The blood-brain barrier — the normally tight border that prevents harmful molecules in the bloodstream from entering the brain — can be damaged by the protein aggregates that form in the brains of Alzheimer’s patients (credit: Christine Daniloff, MIT).
MIT engineers have developed a tissue model that mimics beta-amyloid’s effects on the blood-brain barrier, and used it to show that this damage can lead molecules such as thrombin to enter the brain and cause additional damage to Alzheimer’s neurons.
“We were able to show clearly in this model that the amyloid-beta secreted by Alzheimer’s disease cells can actually impair barrier function, and once that is impaired, factors are secreted into the brain tissue that can have adverse effects on neuron health,” said Roger Kamm, the Cecil and Ida Green Distinguished Professor of Mechanical and Biological Engineering at MIT.

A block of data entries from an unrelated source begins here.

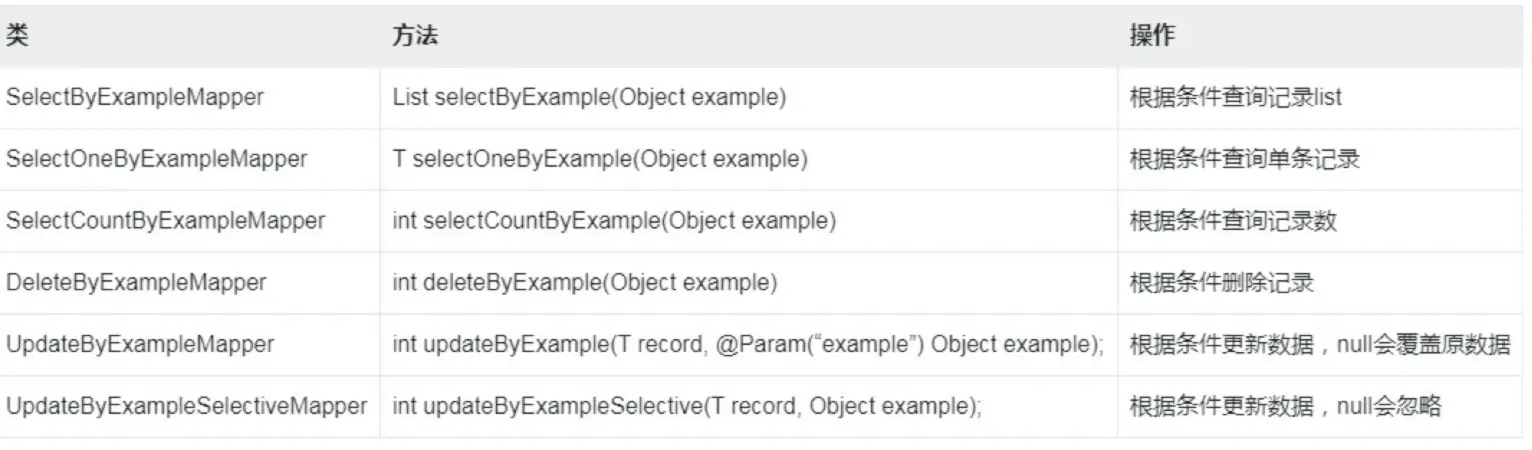Viewport: 1532px width, 450px height.
Task: Click the int deleteByExample method text
Action: pos(585,283)
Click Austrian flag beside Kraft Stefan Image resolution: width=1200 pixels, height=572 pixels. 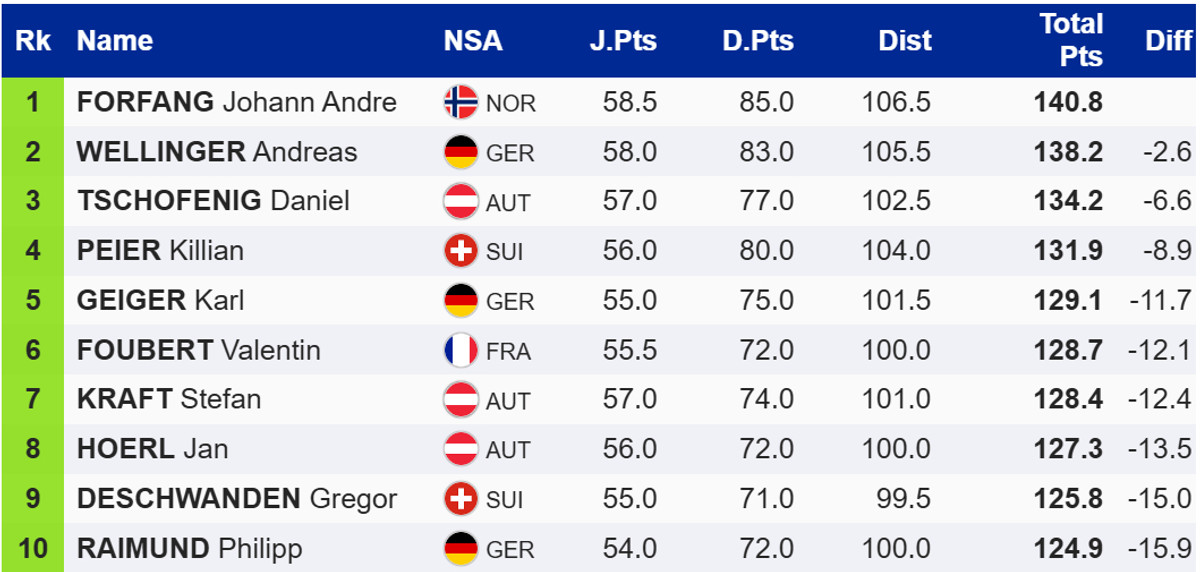[x=460, y=400]
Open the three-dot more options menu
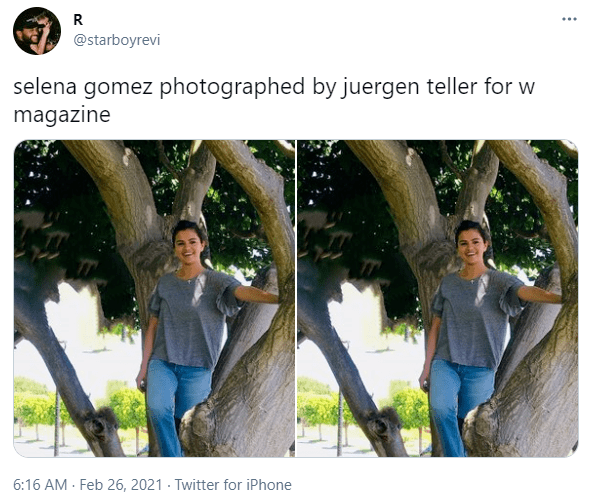 click(569, 19)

The researchers used the tissue model to show that a drug that restores the blood-brain barrier can slow down the cell death seen in Alzheimer’s neurons.

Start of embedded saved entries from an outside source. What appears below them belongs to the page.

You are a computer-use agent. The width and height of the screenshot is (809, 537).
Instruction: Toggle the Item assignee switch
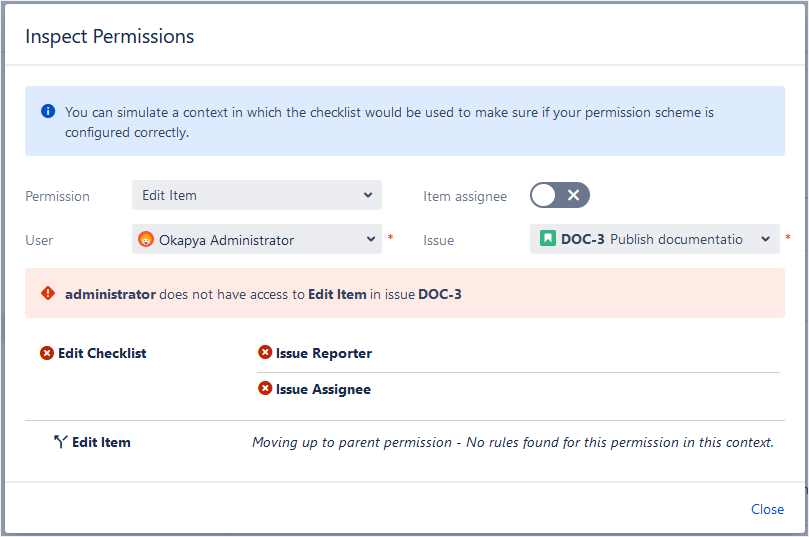pyautogui.click(x=560, y=196)
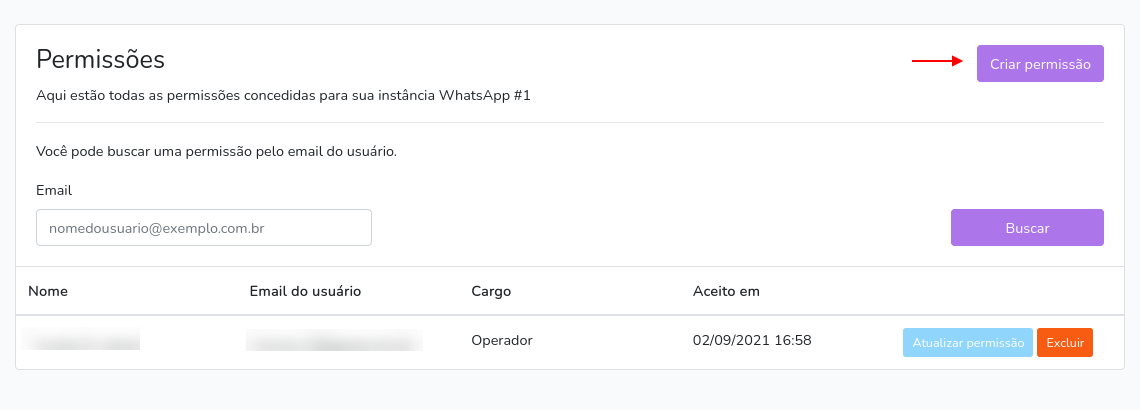Click the 'Aqui estão todas as permissões' description
This screenshot has height=410, width=1140.
(x=284, y=95)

The study was centred around cerebral amyloid angiopathy (CAA) and its role in Alzheimer’s, by modeling brain and blood vessel tissue on a microfluidic chip.

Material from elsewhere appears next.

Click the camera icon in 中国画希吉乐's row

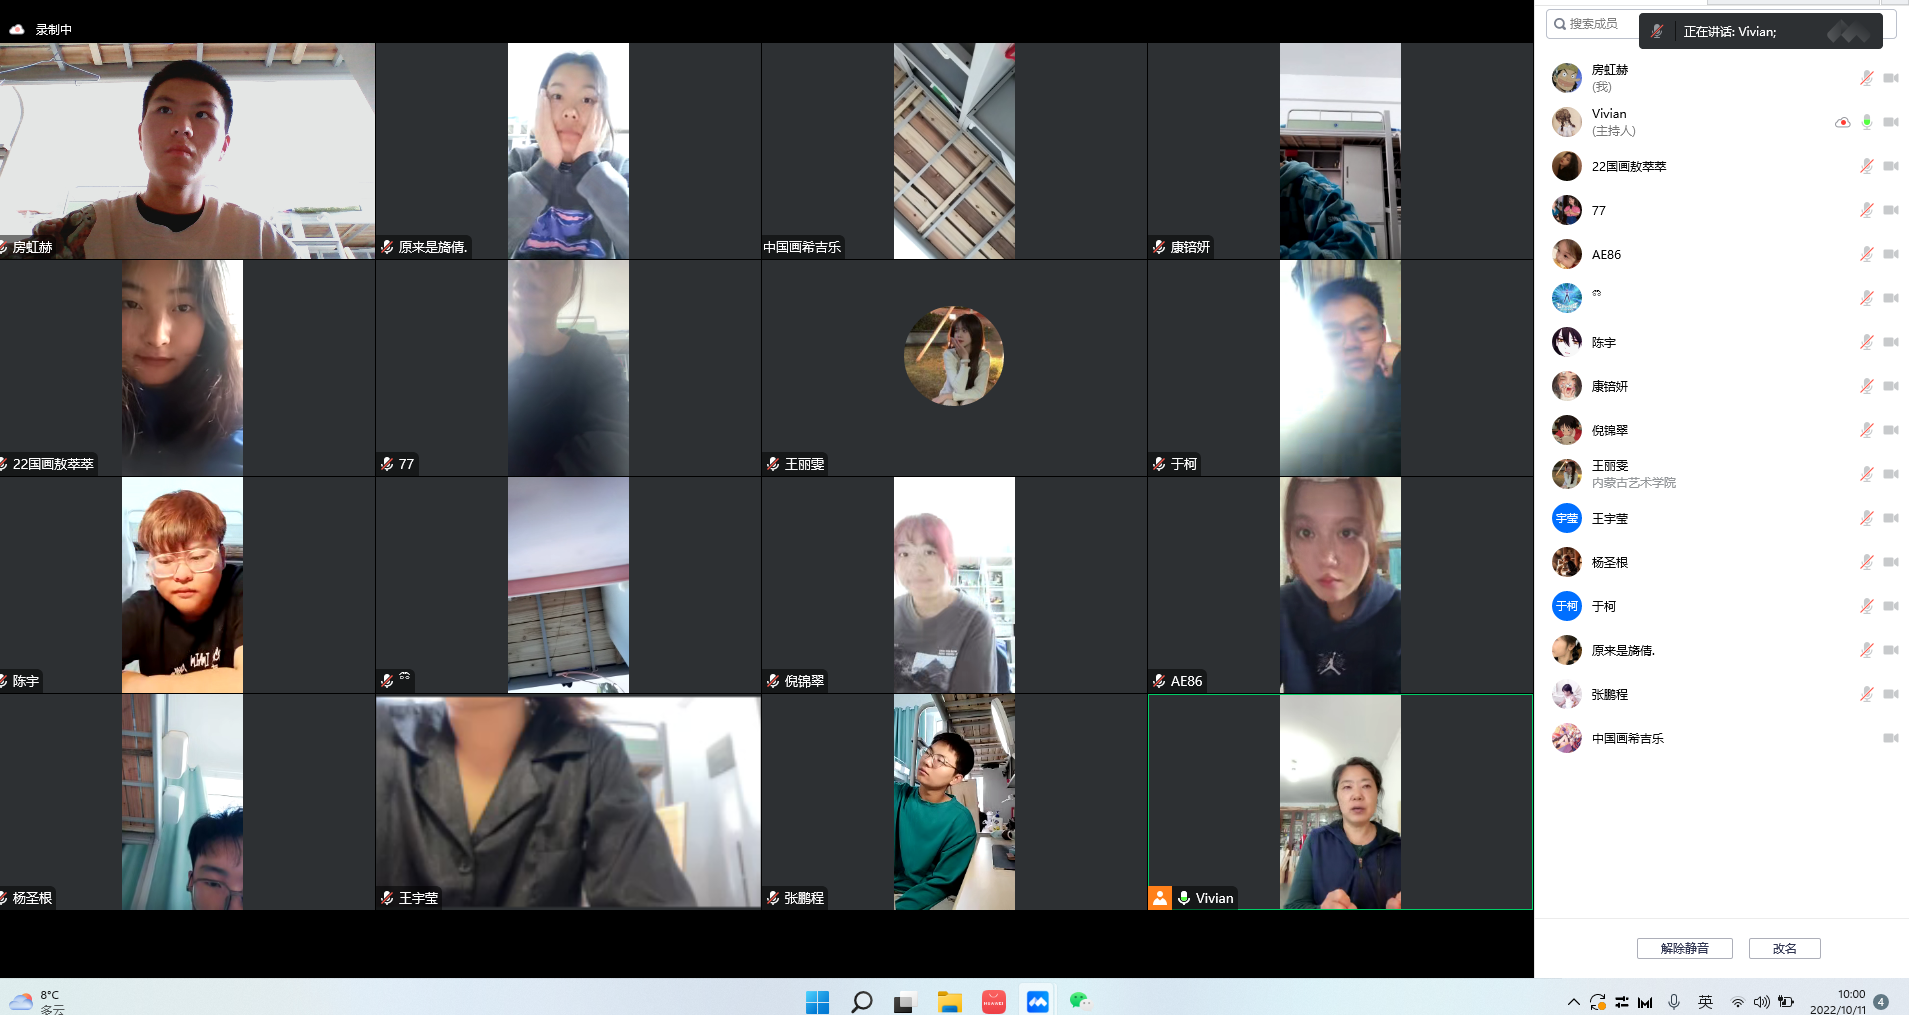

“What we were trying to do from the start was generate a model that we could use to understand the interactions between Alzheimer’s disease neurons and the brain vasculature,” Kamm continued.
The researchers devised a way to grow these cells in a microfluidic channel, where they produce and secrete beta-amyloid protein. On the same chip, in a parallel channel, the researchers grew brain endothelial cells, which are the cells that form the blood-brain barrier. An empty channel separated the two channels while each tissue type developed.
After 10 days of cell growth, the researchers added collagen to the central channel separating the two tissue types, which allowed molecules to diffuse from one channel to the other. They found that within three to six days, beta-amyloid proteins secreted by the neurons began to accumulate in the endothelial tissue, which led the cells to become leakier. These cells also showed a decline in proteins that form tight junctions, and an increase in enzymes that break down the extracellular matrix that normally surrounds and supports blood vessels.
As a result of this breakdown in the blood-brain barrier, thrombin was able to pass from blood flowing through the leaky vessels into the Alzheimer’s neurons.
The researchers then decided to test drugs that have previously been shown to solidify the blood-brain barrier in simpler models of endothelial tissue, finding that the tissue treated with one of these drugs, etodolac, the blood-brain barrier became tighter, and neurons’ survival rates improved.
The team are now working with a drug discovery consortium to look for other drugs that might be able to restore the blood-brain barrier in Alzheimer’s patients.
The study was published in the journal, Advanced Science.